Sunday, April 5, 2009

The Signing Family

Here again I have a book in my hands that I wish I had 2 years ago. The information in this book is invaluable, and I would suggest reading it even if you are sure that you want your deaf or hard of hearing child to learn oral communication and don't want to mess with signs. It's description of the different sign systems is more in depth than anything I have found elsewhere. Let's face it finding out that your child is deaf or severely hard of hearing is overwhelming, a little like your baby being handed to you and being told that they will only speak in German, or French, or some other foreign language that you have no command of. For an extroverted chatter-head like me, despite all of John's medical problems I just kept holding on to the idea of some day he will talk to me. Some day we will talk about all the awful medical junk that he has had to endure, we'll talk about why he has to have a g-tube and other kids don't, why he needs a power chair to get around and other kids get to use their legs and run, more importantly we would talk about Jesus and how much He loves us, oh we would talk about everything. So when we found out John was deaf and that there was oral schools for the deaf where the kids learned to talk just like everyone else it was easy to live in denial of both the deafness and the need for something more/different than talking to enjoy language. Heck at that point I didn't even realize that there was a difference between language and talking.

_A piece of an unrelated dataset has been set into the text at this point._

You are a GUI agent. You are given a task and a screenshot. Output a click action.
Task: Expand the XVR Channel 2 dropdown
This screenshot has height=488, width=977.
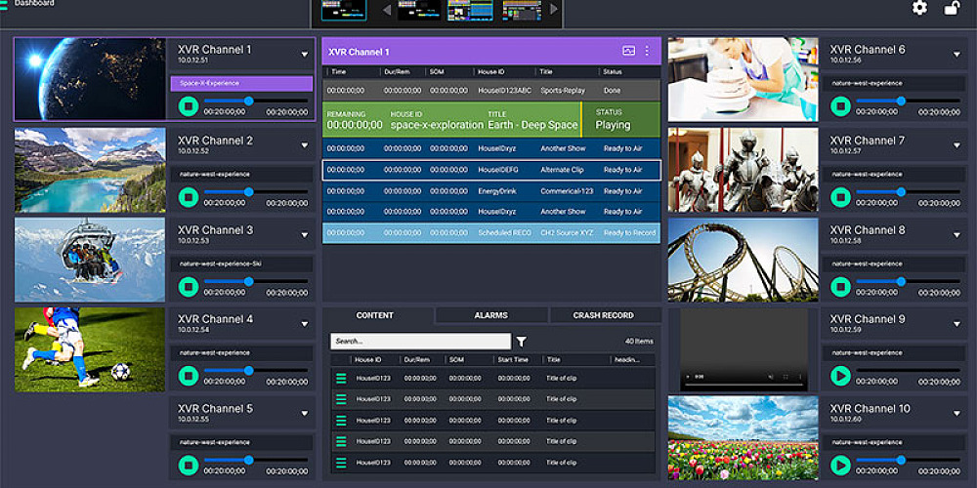coord(304,145)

The first few months with John's new hearing aids were heady times. He learned so fast, he went from not having a clue of what we were saying to getting everything, but still there was no understandable expression of language. When we would take his hearing aids out he would babble and carry on, but when they were in he was silent and listening. It didn't take too long for his therapist to realize that there was more than just a hearing impairment going on here. John was also apraxic, he could think of the stuff he wanted to say but couldn't make his mouth say it. John was attending an oral deaf school at that time and so introducing the first signs were both non-conformist and breathtakingly beautiful. His OT was the first to try signs with John, thinking that he would have a very hard time both understanding the concept of signs and making them with his impaired fine motor skills she came to the house with 5 little plastic animals and 5 signs for them and an hour to work on it. Five minutes after she was here she was out of animals and signs and John was enthusiastically signing their names over and over again. We moved on to more signs, 'more', 'help', 'want', 'love you' and many others over the course of the hour and consequently through the ensuing year at oral deaf school. At the school we had the most amazing therapist, she was intent on communicating with John through whatever means that he could access and so readily switched over to signs. He was getting them, and getting them fast and he was so much happier, so much less frustrated, and so were we.

We have left the oral deaf school behind and with it our delusions have been slowly wiped away too. We have realized that with his hearing aids John hears well, but not well enough to catch everything that is said, he really needs us to sign to him while we speak, and even though he does occasionally say 'mom' or 'dad' or even 'dog' we have left his speaking in God's hands because it seems that only through some divine miracle will we hear John talk with his mouth. His hands are another issue, there we are learning to sign faster and more consistently and trying our best to surround John with complete communication, both talking and signing. The more we do this the more we find that John is signing to us. He still is mostly telling us what he needs and wants, but he is getting more and more into telling us what he sees. We have an excellent OT who is working to strengthen John's hands so that his signing is clearer and we also have a MiniMo a talking device. We are hoping to teach John to communicate in several ways, we would like him to be fluent in sign to the extent that his muscles will allow him to be, we would like for him to be able to use his talker, as we call it, to communicate with those who don't sign, and we would like to teach him to use a keyboard so that he can use a talker that lets him be in complete control but also so that he can text and email and maybe even keep a blog of his own some day.

John is still not a chatter head, an extrovert yes, chatter head not so much, at least not yet. We keep working on it. He's so very smart, he's a problem solver to the nth degree and we've never seen him really want to learn something that he couldn't master, even at 5, well except for talking, but then somethings are out of his control and ours. I will post a lot more here as we go along, both with teaching John to communicate more through sign and with his talker and through the whole learning to read process. For today I just had to share this book The Signing Family, if your child or the child of someone that you know has been diagnosed with a hearing impairment, get the book, read it and Literacy and Your Deaf Child too, I wish that we had them on the day that John was diagnosed, I can't change that now, but please, even if you don't think you want to even consider sign just read these, whether you do sign with your child or not, at least you will be fully informed. As the hearing parent of a deaf child I won't kid you, this is no easy road to walk, and it's certainly not an easy decision to make, but you must make a decision about your child's mode of communication, don't default into what looks easy and don't make a decision until you are fully informed.